(Data on locating visible targets)
--- Start ---
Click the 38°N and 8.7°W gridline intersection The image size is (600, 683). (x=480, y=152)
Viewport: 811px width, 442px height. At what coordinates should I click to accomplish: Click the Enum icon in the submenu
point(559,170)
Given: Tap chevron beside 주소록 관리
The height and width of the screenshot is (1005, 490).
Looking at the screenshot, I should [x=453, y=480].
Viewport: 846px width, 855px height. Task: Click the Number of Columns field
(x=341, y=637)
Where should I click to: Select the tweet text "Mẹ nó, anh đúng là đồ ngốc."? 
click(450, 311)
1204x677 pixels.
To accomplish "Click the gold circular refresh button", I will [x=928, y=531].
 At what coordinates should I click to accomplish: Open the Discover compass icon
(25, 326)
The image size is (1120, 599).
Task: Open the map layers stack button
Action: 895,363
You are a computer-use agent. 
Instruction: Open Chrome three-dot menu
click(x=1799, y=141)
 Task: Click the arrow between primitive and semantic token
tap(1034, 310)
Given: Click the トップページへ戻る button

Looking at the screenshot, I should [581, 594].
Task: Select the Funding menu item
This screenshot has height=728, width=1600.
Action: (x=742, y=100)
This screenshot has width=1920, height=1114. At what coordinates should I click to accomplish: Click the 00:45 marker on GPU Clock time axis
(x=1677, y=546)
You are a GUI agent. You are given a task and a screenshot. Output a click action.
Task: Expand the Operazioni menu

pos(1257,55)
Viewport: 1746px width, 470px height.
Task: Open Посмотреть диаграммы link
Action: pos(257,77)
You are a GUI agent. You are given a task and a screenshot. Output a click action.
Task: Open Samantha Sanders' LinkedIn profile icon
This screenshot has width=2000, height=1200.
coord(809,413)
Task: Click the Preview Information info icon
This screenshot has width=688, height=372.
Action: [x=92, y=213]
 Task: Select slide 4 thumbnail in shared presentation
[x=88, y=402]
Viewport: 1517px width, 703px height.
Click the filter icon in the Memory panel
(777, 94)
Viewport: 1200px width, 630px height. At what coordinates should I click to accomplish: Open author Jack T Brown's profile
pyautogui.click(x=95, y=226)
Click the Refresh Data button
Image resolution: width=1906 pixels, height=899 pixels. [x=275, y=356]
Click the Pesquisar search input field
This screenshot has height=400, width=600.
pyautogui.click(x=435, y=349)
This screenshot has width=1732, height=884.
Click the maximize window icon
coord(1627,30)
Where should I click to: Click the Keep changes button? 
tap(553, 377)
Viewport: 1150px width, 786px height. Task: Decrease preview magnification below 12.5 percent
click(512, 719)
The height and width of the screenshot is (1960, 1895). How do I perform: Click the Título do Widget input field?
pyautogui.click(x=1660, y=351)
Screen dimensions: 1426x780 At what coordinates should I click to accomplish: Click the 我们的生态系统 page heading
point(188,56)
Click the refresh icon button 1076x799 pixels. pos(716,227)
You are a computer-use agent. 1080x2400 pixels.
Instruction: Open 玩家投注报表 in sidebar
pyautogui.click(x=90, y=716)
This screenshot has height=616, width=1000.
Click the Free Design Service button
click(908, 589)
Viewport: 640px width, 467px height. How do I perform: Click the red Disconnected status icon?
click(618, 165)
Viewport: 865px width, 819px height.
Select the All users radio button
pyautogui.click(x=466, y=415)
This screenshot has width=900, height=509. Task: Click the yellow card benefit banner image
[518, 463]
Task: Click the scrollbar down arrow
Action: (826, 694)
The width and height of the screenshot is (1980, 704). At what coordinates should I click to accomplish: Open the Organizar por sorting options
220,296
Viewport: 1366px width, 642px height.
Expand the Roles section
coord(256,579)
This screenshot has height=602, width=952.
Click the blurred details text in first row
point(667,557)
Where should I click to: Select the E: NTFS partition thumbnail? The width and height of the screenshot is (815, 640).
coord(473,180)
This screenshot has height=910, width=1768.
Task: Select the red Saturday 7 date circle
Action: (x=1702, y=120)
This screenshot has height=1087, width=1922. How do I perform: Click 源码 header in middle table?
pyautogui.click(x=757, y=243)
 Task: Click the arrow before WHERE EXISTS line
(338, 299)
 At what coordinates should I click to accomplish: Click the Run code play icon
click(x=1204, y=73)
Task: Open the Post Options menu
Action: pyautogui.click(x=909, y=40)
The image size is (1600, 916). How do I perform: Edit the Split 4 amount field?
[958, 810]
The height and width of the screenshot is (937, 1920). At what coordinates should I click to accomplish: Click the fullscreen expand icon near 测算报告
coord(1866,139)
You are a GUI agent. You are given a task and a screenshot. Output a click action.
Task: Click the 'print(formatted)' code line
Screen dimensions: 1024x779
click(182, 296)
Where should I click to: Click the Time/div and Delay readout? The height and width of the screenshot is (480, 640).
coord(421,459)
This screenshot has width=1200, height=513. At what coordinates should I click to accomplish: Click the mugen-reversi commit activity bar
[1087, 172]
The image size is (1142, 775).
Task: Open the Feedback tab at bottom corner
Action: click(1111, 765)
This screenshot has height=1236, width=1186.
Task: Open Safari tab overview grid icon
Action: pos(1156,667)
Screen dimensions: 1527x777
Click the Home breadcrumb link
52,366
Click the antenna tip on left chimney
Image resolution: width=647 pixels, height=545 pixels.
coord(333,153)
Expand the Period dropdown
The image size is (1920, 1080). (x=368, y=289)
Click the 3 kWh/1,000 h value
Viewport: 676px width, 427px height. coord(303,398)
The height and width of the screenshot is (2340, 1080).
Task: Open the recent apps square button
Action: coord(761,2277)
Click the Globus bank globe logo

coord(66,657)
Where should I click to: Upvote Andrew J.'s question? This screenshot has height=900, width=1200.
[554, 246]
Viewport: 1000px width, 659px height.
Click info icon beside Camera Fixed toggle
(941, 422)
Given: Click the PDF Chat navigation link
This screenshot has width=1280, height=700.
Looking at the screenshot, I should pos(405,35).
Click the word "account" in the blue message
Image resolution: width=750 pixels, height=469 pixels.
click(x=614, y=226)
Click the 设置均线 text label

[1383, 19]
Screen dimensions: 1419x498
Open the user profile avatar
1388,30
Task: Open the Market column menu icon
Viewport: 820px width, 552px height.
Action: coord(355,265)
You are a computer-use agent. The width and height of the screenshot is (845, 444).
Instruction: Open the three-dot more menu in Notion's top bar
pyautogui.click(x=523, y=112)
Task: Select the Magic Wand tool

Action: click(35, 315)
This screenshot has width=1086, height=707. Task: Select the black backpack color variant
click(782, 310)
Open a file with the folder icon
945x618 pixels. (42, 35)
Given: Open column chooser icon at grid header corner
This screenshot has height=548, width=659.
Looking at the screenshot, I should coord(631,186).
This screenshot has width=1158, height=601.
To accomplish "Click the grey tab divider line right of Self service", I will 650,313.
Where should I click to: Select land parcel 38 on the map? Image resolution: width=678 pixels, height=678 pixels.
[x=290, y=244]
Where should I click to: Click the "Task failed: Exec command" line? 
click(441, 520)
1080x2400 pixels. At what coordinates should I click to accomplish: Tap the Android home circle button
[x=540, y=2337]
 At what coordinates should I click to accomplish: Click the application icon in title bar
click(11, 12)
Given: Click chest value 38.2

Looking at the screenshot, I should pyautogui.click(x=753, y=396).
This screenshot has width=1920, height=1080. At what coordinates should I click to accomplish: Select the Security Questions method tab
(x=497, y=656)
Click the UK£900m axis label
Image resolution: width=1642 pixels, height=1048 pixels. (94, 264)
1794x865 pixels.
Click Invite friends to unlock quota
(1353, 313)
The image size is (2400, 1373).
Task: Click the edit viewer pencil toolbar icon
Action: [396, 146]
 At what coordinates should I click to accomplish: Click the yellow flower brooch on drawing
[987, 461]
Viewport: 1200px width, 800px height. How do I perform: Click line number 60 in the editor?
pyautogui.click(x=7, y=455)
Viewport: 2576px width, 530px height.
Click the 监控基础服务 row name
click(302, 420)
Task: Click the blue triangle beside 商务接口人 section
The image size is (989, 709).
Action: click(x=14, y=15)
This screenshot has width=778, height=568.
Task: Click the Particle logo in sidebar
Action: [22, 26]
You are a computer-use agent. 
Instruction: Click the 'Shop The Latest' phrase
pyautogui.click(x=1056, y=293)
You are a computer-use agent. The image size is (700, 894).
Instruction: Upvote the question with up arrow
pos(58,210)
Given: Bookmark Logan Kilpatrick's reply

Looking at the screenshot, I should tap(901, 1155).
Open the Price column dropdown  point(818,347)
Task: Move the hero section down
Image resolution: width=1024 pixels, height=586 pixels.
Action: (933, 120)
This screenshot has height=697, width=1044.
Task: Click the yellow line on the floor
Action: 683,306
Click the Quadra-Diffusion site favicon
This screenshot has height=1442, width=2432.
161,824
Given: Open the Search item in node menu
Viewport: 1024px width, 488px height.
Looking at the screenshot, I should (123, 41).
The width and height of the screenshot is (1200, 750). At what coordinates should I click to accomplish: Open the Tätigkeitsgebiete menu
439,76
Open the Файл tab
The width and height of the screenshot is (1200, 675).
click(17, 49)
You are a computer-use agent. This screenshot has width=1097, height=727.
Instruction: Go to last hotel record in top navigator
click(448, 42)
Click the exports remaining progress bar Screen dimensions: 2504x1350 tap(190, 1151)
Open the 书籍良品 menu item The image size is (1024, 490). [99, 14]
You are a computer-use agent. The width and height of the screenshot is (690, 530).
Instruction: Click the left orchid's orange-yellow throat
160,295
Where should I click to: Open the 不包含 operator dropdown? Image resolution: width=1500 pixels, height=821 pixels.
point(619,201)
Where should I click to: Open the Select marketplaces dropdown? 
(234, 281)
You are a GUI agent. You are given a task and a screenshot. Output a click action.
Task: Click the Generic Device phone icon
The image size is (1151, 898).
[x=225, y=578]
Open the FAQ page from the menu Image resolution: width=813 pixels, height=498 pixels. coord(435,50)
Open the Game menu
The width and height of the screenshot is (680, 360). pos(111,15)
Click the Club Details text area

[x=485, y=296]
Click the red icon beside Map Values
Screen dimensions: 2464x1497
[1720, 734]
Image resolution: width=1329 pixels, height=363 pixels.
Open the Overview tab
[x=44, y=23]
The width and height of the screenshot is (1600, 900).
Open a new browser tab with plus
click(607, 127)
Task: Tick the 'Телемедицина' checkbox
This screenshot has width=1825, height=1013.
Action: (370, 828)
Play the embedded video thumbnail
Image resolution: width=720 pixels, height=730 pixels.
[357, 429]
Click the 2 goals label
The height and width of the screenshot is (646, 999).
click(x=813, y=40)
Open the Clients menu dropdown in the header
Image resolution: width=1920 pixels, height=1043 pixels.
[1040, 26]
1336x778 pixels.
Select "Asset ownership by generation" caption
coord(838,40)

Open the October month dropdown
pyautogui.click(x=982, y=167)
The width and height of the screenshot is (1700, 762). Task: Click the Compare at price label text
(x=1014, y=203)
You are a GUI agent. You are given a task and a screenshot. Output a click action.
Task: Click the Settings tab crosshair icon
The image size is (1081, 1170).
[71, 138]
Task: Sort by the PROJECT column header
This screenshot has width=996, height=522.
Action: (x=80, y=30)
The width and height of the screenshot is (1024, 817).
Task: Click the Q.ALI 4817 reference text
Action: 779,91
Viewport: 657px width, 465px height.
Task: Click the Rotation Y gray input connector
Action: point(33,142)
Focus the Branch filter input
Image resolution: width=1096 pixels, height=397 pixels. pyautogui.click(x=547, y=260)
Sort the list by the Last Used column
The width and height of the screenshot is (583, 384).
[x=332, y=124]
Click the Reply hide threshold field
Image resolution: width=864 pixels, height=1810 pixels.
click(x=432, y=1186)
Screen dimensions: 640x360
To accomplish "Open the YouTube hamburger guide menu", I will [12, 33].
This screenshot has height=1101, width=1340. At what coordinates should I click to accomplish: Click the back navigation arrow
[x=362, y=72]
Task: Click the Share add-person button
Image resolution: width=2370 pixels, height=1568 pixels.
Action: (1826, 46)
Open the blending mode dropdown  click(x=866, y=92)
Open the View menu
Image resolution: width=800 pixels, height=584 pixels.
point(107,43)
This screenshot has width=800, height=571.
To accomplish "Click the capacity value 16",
--- End ---
WHAT IS EXPECTED: Write out the listing again from the line with "The width and height of the screenshot is (1200, 750)." up to and including the line with "click(448, 42)", switching "last" to "first" and leaving everything else the same.

CORRECT ANSWER:
The width and height of the screenshot is (1200, 750). At what coordinates should I click to accomplish: Open the Tätigkeitsgebiete menu
439,76
Open the Файл tab
The width and height of the screenshot is (1200, 675).
click(17, 49)
You are a computer-use agent. This screenshot has width=1097, height=727.
Instruction: Go to first hotel record in top navigator
click(448, 42)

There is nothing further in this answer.